Adeem Niaz
The Federal Board of Revenue (FBR) has collected Rs5 billion tax revenue in excess of the target in the first five months of the Financial Year 2022-23 by replicating and vigorously implementing the revenue mobilization policy, reports WealthPK. The provisional net tax collection increased by 15.3% to Rs2.688 trillion in the first five months (July-Nov) of the Financial Year 2022-23 as against Rs2.33 trillion during the corresponding period of the Financial Year 2021-22, says an FBR report, a copy of which is available with WealthPK.

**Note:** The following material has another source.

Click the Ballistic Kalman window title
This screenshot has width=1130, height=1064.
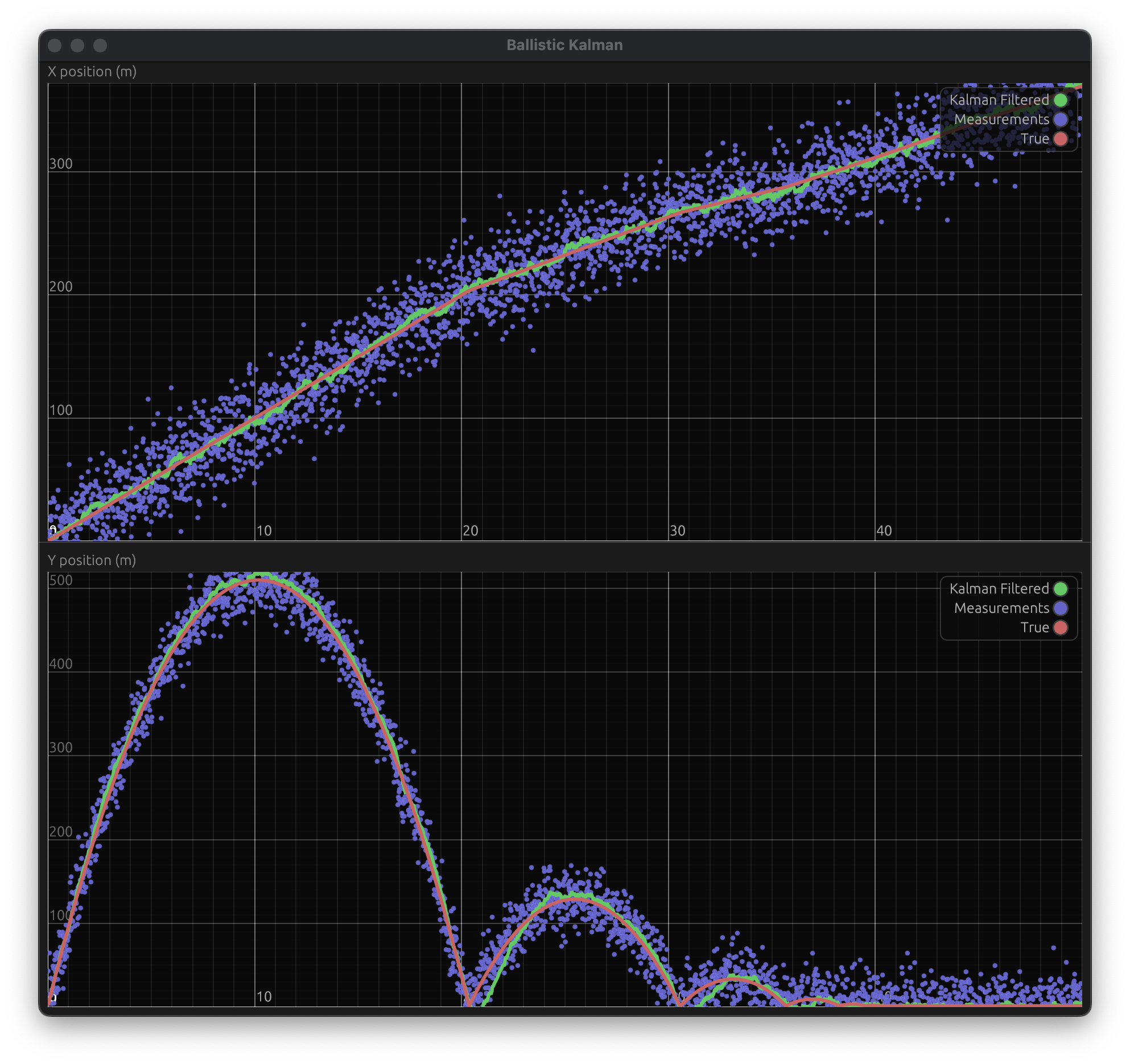[x=564, y=46]
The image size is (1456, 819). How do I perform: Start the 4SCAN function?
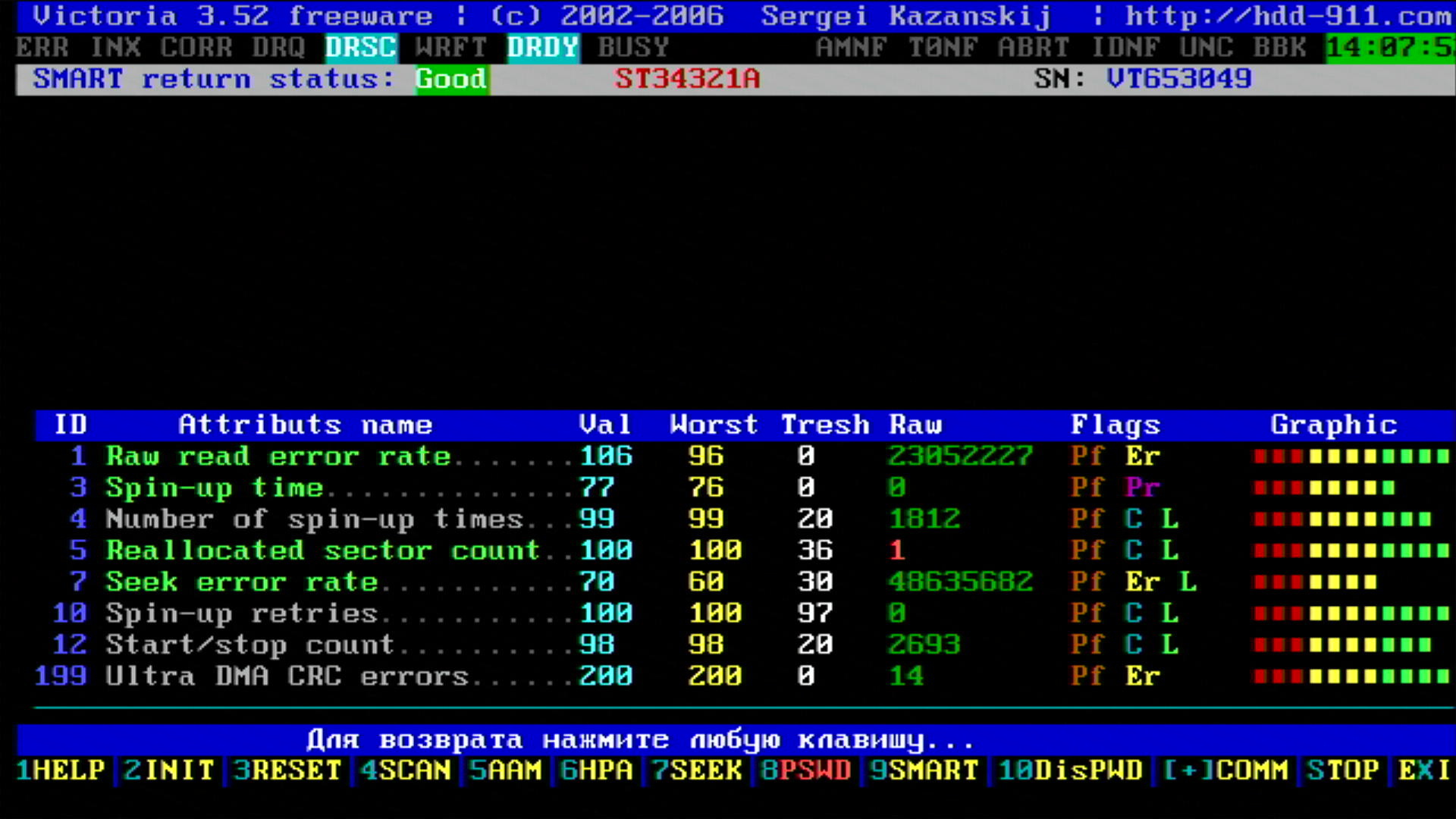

Exceptional steps were taken in the areas of recovery, monitoring, and day-to-day vigilance to achieve the set targets. During the five-month period, Rs24.17 billion was collected only in income tax arrears, compared with Rs11.69 billion last year. During the month of November 2022, Rs8.98 billion was collected as against Rs6.65 billion collected last year. The report says the provisional net collection for November 2022 was Rs538.2 billion as against Rs480 billion for November 2021, showing an increase of more than 11.5%.
Chairman FBR Asim Ahmad said the board is committed to achieving its revenue targets. He was talking to a team from the Prime Minister’s Office that called on him to review progress concerning the PM’s Strategic Roadmap Initiative, which focuses on service delivery in key ministries. The official report of the Economic update Nov 2022, a copy of which is available with WealthPK, says the government’s strategy of taxing the rich and powerful is consistent, as the performance is mainly based on 42% growth in direct taxes as against 4 % growth in indirect taxes.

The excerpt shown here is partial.